Easy As Falling Off A Bike pt 2700

The Daily Dormouse.
(aka Bike, est. 2007)
Part 2700
by Angharad

Copyright© 2015 Angharad


This is a work of fiction any mention of real people, places or institutions is purely coincidental and does not imply that they are as suggested in the story.

Hannah’s desire to ride her bike palled a little when she looked out of the window and saw it was throwing it down and blowing a gale. Instead together with Livvie and Trish, they had a chess competition s they each had to play the other, it meant six games altogether and used up the Sunday morning.

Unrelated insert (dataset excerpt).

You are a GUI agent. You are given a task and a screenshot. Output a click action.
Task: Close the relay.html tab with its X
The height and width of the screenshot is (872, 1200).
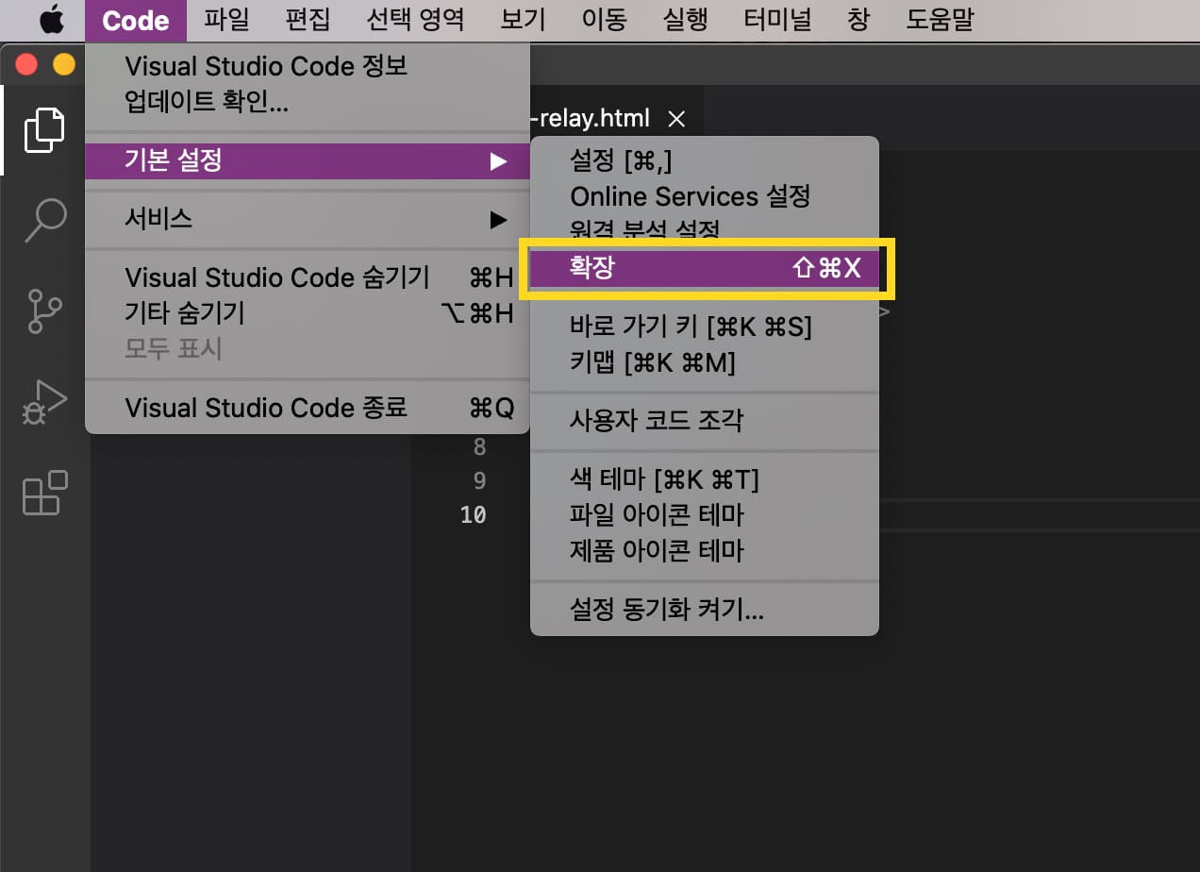(x=676, y=118)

David was occupying my kitchen so I spent much of the time doing stuff for the survey with a bit of help from Sammi to run one or two analyses on programs she’d written for us. I told her to patent them as they could be useful for any sort of data analysis, she wasn’t as convinced. Like Trish, she is so clever that she can’t see everyday cleverness as being of value. It tends to explain why clever folk often make the worst kind of business people, the things they value are different to ordinary folk, the so called man on the Clapham omnibus.

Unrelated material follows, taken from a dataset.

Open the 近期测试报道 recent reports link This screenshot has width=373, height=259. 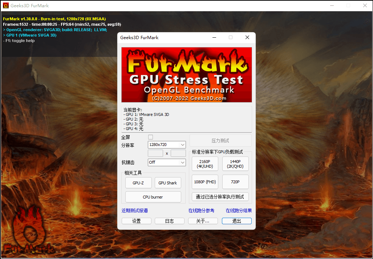click(x=135, y=210)
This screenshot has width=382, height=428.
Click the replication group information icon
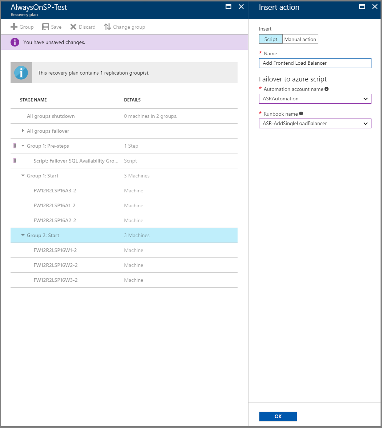pos(21,73)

I was getting loads of data on distribution of mammals and recorders, which enabled me to direct them to areas with few records and also to advise them if common mistakes were being made, by common I mean mistakes common to a particular team or area, which usually happens because the trainer didn’t realise they had a problem with the way they learned something. To do all this by hand would take a lifetime, with Sammi’s program, it takes minutes.

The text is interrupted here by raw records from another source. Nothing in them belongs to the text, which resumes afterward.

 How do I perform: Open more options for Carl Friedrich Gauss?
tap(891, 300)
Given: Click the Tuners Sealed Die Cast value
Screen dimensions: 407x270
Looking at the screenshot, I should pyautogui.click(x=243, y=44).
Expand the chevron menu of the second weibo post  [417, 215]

If Darwin had had Sammi’s programs one wonders what sort of things he might have discovered as well as evolution by natural selection. It is fun sometimes to consider how different things would have been if people in days gone by had had access to modern things. Would Shakespeare have written all his plays and poetry with a ball point pen or a word processor? Would Leonardo painted the Mona Lisa or used some sort of digital camera and photoshop? If the price of green cheese had dropped would the Apollo moon landings have happened—it’s a well known fact that Elvis and Princess Di were smuggled to manage a green cheese mine on the dark side of the moon, which is only possible because the moon only shows us its one side, so anything could happen on the other one—the dark side.

It’s also the reason Prince William left the RAF to fly air ambulances—they were beginning to get suspicious about why he kept borrowing helicopters at weekends—to take Prince George to see his grandmother up on the moon—obvious really, innit?

I sniggered to myself as Danni came in with Cindy. “Can you knit, Auntie Cathy?”

“I can but it’s not my preferred handicraft, why?”

“I was doing some an’ got stuck.”

“Got stuck?”

“Yeah, can’t remember which is the front or the back.”

I’d learned to knit but hadn’t done very much—it grows too slowly for me—I’m better doing the sewing up after it’s finished. She handed me the piece of work attached to the needles. I looked at it quickly—“This way round,” I said and handed it back to her.

“How did you do that?”

“It was cast on from this side,” I showed her the dangling thread from the first stitch.

“’Course it was—doh,” she slapped herself on the forehead. “I wish I was as clever as you.”

“I’m not especially clever, Trish and Sammi are streets ahead of me, but they don’t always have huge amounts of common sense despite their massive brains, which is how I keep up with them.”

She smiled knowingly and nodded. “Can I stay in here with you?”

“If you want, though you may well hear me talking to myself.”

“That’s okay, Mum does it all the time, she says she’s thinking out loud.”

“Quite,” I agreed and we settled down into a relative silence with just the clicking of the needles and the ticking of the clock to distract me. I vetted a pile of records and passed them on to their specialist groups, stretching as I pressed send. “I need a cuppa, fancy one?” I said to Cindy as Danni had gone off to read some sporting biography or other.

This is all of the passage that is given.